**** Text section

Outside the US, the situation is much different, as consumers have great flexibility in switching MNOs, have ownership of their handsets, and are largely on pre-paid plans. The MNO challenge for payments in this environment is largely regulatory. Many countries (EU, HK, Korea, Japan, SG) have open well defined rules for MNOs role in payments (example: ECB ELMI framework within the EU), while other countries are highly restrictive and are in the midst of developing their legal and regulatory framework. Even in the countries where MNOs participation is defined, they have largely benefited from the complimentary role that the service plays with pre-paid plans (not in interchange at POS).

Globally, MNOs are looking for a payment platform where they can benefit from interaction between consumer and merchant, with flexibility to deal with a heterogeneous regulatory environment. The competitive pressures on Visa/MC are much different then they were 5 years ago (when both were bank owned). The network fee structures and rules were written with banks and mature markets in mind. Emerging markets present a much different set of opportunities, as MNOs lead banks in brand and consumer penetration within every geography.

********
**** Data excerpt

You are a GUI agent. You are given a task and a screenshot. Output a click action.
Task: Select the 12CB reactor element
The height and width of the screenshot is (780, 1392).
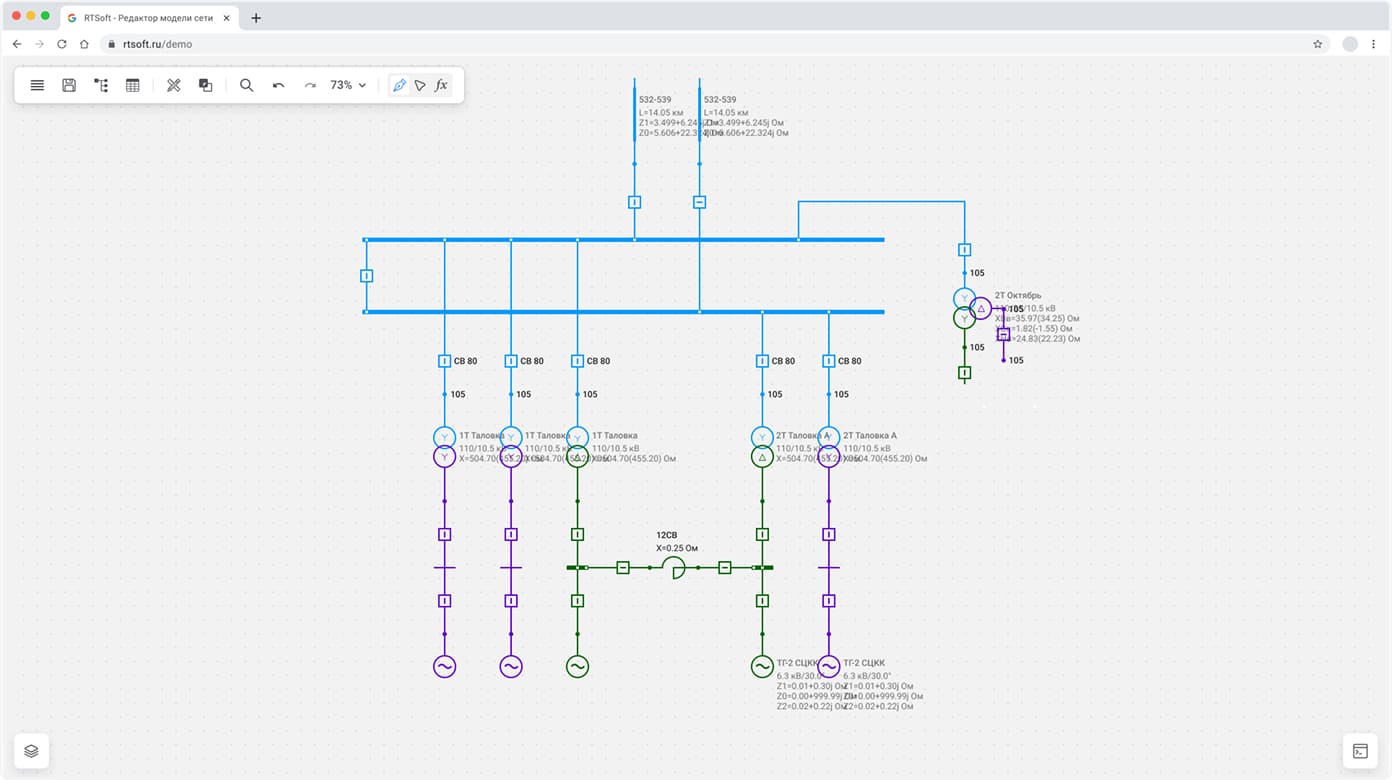coord(674,568)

********

● **What the exercise asks**:
Pick up the text above on mobile network operators and payments, and write what comes after its last sentence.

● **Exercise answer**:
All of this leads to the case for a new “Mobile Payments Settlement” network, a network which will alienate many banks. I expect to see Visa roll out the initial stages of this network in the next 2 months with an emphasis on NFC. Quite possibly the best kept secret I have ever seen from a public company. I’m sure many Silicon Valley CEOs are crossing their fingers (with me) on this, as a “new wave” of innovation is certainly close at hand that will drive growth (and valuations).

For those not keeping up with the 50 or so product announcements a day on NFC, handset manufacturers committed to have NFC enabled phones to consumers in mid 2009 in the GSMA 2008 congress. NFC capabilities are numerous (Vodafone YouTube Overview), and may represent a true disruptive innovation surrounding payments. There have been many very recent product announcements that will enable existing phones to use NFC, and P2P Capability. All of which will blossom in a more “fertile” mobile settlement environment. See one example “future” Visa mobile service here: http://tomnoyes.wordpress.com/2009/09/24/googleoff/

Side note: This is not all bad news for Banks, as the structure will certainly provide for existing cards (debit/credit) and may deliver substantial revenue through cash replacement (small < $50) transactions. More details on structure of MNO in settlement 2 weeks….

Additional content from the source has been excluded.